No apparent bubble in Investment Grade Corporate Bonds:

As highlighted by Argus Research on August 24th, as of July 31st the average yield spread between a AAA-rated corporate bond and the U.S. Government long bond was 185 basis points. Over the past 55 years this spread has averaged 80 basis points. For BBB rated bonds, the average spread was 353 basis points as of July 31st, versus a historic average of 178 basis points (as published in Argus Market Watch 8/24/2009).

Conclusion:

With few conditions for a bubble present, and financial markets exhibiting inexpensive to normal valuations, there are no signs of a bubble in any of the aforementioned risky assets – U.S. stocks, emerging markets stocks or corporate bonds.


Absent an external shock such as a terrorist attack, or significant problems with a major trading partner, and assuming continued improving economic news, stock and corporate bond markets offer scope for solid returns from these levels despite the healthy advances of the recent past.

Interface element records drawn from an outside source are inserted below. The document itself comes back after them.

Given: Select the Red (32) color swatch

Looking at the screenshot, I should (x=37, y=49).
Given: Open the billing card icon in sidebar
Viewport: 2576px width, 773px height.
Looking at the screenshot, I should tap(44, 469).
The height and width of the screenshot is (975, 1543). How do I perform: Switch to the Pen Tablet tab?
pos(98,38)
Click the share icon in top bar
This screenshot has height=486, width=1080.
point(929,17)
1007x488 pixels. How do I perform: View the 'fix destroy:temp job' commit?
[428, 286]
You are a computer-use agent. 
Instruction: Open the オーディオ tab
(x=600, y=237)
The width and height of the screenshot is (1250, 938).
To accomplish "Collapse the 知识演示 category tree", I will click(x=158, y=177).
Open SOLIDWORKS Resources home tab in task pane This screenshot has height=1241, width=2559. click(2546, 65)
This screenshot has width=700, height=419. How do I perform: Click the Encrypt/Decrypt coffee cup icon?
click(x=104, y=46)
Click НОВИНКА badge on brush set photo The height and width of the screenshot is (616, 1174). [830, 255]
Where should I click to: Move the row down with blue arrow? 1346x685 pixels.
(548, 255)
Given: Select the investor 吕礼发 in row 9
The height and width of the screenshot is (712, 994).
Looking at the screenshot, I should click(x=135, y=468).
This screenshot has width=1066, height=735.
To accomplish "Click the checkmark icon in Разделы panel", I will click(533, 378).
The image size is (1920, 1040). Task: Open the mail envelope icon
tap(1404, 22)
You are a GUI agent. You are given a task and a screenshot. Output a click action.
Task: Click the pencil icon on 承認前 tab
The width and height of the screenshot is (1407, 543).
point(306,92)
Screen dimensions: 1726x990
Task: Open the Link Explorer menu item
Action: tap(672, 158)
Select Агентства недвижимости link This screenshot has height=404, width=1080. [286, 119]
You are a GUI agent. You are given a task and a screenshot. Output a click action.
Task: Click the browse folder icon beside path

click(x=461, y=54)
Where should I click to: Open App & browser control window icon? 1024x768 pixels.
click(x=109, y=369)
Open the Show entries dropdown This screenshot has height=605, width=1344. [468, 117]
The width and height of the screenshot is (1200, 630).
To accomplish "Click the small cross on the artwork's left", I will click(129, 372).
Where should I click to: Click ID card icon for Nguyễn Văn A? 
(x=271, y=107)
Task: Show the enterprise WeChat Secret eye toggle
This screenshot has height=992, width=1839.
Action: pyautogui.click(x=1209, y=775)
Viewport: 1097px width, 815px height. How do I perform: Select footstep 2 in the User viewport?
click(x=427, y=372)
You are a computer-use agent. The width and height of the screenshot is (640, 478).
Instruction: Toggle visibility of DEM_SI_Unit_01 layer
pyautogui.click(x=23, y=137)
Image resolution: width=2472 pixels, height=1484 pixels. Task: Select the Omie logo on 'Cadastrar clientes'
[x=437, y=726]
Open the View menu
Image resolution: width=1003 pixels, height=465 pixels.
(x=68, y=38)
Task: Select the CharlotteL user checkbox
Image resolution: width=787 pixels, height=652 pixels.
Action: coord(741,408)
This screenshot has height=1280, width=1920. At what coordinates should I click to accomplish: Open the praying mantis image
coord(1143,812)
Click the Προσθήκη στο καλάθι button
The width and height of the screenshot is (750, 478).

Important Legal Information:

Past performance is no guarantee of future results. Investing involves the risk of loss. This material should not be used as the basis for investment decisions on its own. Prior to investing, an investor should assess the specific risks of given instruments and determine (with his or her professional advisors) if the investment is suitable for his or her circumstances.